The Brand/Agency relationship is on the verge of changing, especially when it comes how they bill. Historically, advertising agencies have been compensated based on the number of billable employee hours spent on developing and executing the campaign.
One problem with compensation based on billable hours is that it can foster a feeling of mistrust between the two parties. Brands have always had a difficult time verifying the accuracy of the billable hours that the ad agency reports to them.
In addition, an ANA report earlier this year showed that some media rebates that were sent to ad agencies never made it to the clients that they were meant for.
Jon Mandel, the former CEO of WPP media agency MediaCom, stood on stage recently and alleged agency kickbacks are still “widespread” and cited them as one of the reasons he left the industry.
“Have you ever wondered why fees to agencies have gone down and yet the declared profits to these agencies are up?” Mandel said at the time. Later, he told Australian trade publication Mumbrella: “It was like somebody had died in the room.” The interview was headlined: “Is this the most hated man in advertising?”
In a conference call with journalists and analysts, K2 executive managing director Richard Planksy outlined some of the main findings from the report.

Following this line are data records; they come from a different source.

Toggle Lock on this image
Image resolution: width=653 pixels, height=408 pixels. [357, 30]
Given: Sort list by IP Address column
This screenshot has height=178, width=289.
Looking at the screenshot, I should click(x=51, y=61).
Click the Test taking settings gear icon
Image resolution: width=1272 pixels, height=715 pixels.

K2 interviewed 150 sources of which 117 were directly involved in the media buying process. Of those, 59 reported direct experience with non-transparent business practices, while some reported multiple experiences.
Plansky said K2 found “substantial evidence” of non-transparent activity, including:
- 41 sources reported direct knowledge of rebate deals occurring in the US market. 34 of those sources indicated they were not disclosed to marketers, they were not returned to marketers, or they had been demanded of media owners from agencies.

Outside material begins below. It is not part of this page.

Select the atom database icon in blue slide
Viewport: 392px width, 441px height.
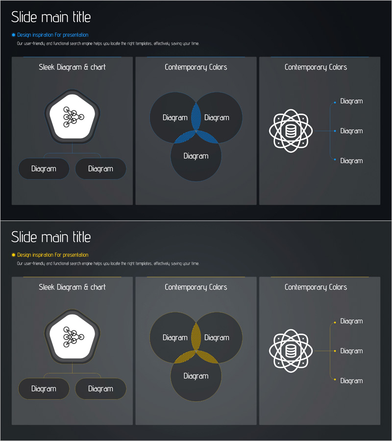tap(290, 131)
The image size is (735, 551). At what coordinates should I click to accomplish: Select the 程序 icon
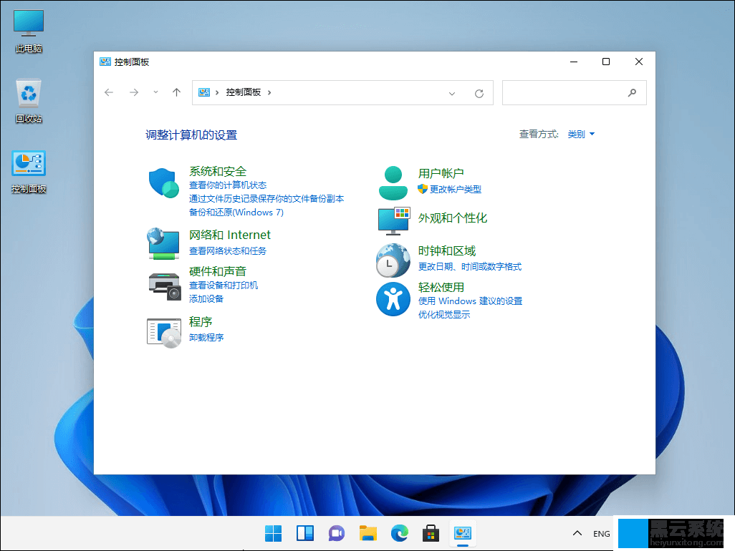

- K2 said it also had documents including email threads and contracts between media suppliers and agencies that show evidence of this.
- There was evidence that senior executives at media agencies and holding companies were aware of and mandated contracts for rebates and non-transparent practices, suggesting they were a “regular course of business,” Plansky said.
- Those rebates fetched between anywhere of 1.67% to approximately 20% of aggregate media spending, depending on the deal, K2 found. Planksy said there was also evidence of deals where the percentage returned would increase as spend increased.
The big six advertising agency holding companies responded to the speech by repeatedly outright denying they take kickbacks or rebates in the US.
Digital advertising, with all the measurement metrics it provides, has the ability to actually measure the effectiveness of an advertising campaign, which allows the brand to determine the level of success of a campaign. With the capability to easily measure a campaigns success, the brand/agency relationships are starting to move towards a performance-based compensation mindset.
As agency compensation starts to be hinged on performance, it is likely that brands will start to receive more focused, better developed campaigns, essentially increasing its ROI.